Reproduce the items below word for word, from the line holding "The image size is (2156, 1620)." through the line holding "summary-value: binding_site is", with both of those lines included.

-------- Available data

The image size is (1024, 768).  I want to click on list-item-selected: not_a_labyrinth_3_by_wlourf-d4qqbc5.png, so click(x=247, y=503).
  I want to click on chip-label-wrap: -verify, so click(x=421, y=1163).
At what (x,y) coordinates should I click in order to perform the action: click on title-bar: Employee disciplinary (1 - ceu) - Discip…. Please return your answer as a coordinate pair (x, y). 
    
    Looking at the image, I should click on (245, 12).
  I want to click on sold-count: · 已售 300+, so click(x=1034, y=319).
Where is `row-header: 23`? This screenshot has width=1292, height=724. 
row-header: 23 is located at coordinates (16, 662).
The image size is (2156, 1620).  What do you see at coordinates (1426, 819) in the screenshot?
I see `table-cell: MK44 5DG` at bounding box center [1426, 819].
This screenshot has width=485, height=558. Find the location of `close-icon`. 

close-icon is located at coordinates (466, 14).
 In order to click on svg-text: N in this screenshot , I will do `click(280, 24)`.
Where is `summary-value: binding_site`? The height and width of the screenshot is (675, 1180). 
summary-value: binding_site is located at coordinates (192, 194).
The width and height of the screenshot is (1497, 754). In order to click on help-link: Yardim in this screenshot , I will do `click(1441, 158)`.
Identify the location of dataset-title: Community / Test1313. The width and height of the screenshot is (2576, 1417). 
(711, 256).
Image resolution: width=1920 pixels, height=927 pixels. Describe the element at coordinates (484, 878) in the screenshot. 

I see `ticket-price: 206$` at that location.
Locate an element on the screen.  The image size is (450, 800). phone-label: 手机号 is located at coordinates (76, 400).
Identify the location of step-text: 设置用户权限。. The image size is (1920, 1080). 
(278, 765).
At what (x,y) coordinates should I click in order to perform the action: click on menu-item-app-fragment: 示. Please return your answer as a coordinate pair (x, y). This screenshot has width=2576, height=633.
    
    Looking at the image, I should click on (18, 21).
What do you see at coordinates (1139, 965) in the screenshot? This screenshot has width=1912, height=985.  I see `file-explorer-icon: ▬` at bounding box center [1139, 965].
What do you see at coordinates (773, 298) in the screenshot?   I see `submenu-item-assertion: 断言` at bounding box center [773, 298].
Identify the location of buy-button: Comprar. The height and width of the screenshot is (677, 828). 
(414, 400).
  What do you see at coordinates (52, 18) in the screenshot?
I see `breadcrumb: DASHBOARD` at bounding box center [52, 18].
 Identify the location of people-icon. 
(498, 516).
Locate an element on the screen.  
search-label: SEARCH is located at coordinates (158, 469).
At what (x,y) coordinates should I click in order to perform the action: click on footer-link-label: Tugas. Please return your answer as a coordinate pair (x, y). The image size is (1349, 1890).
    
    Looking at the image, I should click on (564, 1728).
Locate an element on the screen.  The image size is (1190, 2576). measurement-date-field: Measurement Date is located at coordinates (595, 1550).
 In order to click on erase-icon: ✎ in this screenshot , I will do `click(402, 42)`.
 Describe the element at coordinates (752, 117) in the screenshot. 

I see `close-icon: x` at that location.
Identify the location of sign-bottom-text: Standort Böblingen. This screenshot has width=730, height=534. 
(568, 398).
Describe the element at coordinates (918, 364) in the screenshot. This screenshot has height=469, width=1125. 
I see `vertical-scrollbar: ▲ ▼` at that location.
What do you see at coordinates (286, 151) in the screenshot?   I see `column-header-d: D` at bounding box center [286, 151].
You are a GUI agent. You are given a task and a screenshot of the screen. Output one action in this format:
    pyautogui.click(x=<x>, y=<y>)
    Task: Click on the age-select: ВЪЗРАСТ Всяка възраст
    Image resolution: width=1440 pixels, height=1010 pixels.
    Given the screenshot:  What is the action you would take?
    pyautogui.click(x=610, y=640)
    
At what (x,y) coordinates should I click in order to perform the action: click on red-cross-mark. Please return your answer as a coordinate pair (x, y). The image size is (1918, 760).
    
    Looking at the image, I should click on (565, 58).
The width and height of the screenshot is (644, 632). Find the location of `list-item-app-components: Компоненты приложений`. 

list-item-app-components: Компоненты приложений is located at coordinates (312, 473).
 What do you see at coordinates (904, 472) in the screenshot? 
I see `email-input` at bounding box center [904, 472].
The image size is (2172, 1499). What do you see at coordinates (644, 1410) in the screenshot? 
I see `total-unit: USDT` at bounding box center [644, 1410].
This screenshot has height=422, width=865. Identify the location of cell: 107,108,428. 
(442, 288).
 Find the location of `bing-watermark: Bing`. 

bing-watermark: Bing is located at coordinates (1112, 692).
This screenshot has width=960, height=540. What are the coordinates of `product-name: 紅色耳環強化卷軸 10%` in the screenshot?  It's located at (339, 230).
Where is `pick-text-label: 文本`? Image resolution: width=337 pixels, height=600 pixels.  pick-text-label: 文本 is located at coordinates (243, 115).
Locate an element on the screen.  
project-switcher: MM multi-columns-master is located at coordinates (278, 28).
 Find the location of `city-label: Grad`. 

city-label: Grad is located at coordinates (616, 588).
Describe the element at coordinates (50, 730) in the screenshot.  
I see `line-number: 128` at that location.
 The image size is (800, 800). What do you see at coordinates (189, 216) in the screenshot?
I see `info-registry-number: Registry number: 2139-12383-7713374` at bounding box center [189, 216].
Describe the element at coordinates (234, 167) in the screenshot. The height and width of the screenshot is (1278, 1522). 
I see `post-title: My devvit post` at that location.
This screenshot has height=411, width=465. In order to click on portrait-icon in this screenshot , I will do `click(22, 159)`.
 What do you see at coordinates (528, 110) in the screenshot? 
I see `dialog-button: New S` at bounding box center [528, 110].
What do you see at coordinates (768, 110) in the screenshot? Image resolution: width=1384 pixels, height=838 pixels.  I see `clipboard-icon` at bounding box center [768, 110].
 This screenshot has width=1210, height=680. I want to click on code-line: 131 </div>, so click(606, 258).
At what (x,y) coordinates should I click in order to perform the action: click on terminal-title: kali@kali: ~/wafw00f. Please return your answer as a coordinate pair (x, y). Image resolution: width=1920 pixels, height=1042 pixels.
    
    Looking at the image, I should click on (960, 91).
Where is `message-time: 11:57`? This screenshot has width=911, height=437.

----------------

Answer to this problem:
The image size is (2156, 1620).  What do you see at coordinates (1426, 819) in the screenshot?
I see `table-cell: MK44 5DG` at bounding box center [1426, 819].
This screenshot has width=485, height=558. Find the location of `close-icon`. 

close-icon is located at coordinates (466, 14).
 In order to click on svg-text: N in this screenshot , I will do `click(280, 24)`.
Where is `summary-value: binding_site`? The height and width of the screenshot is (675, 1180). 
summary-value: binding_site is located at coordinates (192, 194).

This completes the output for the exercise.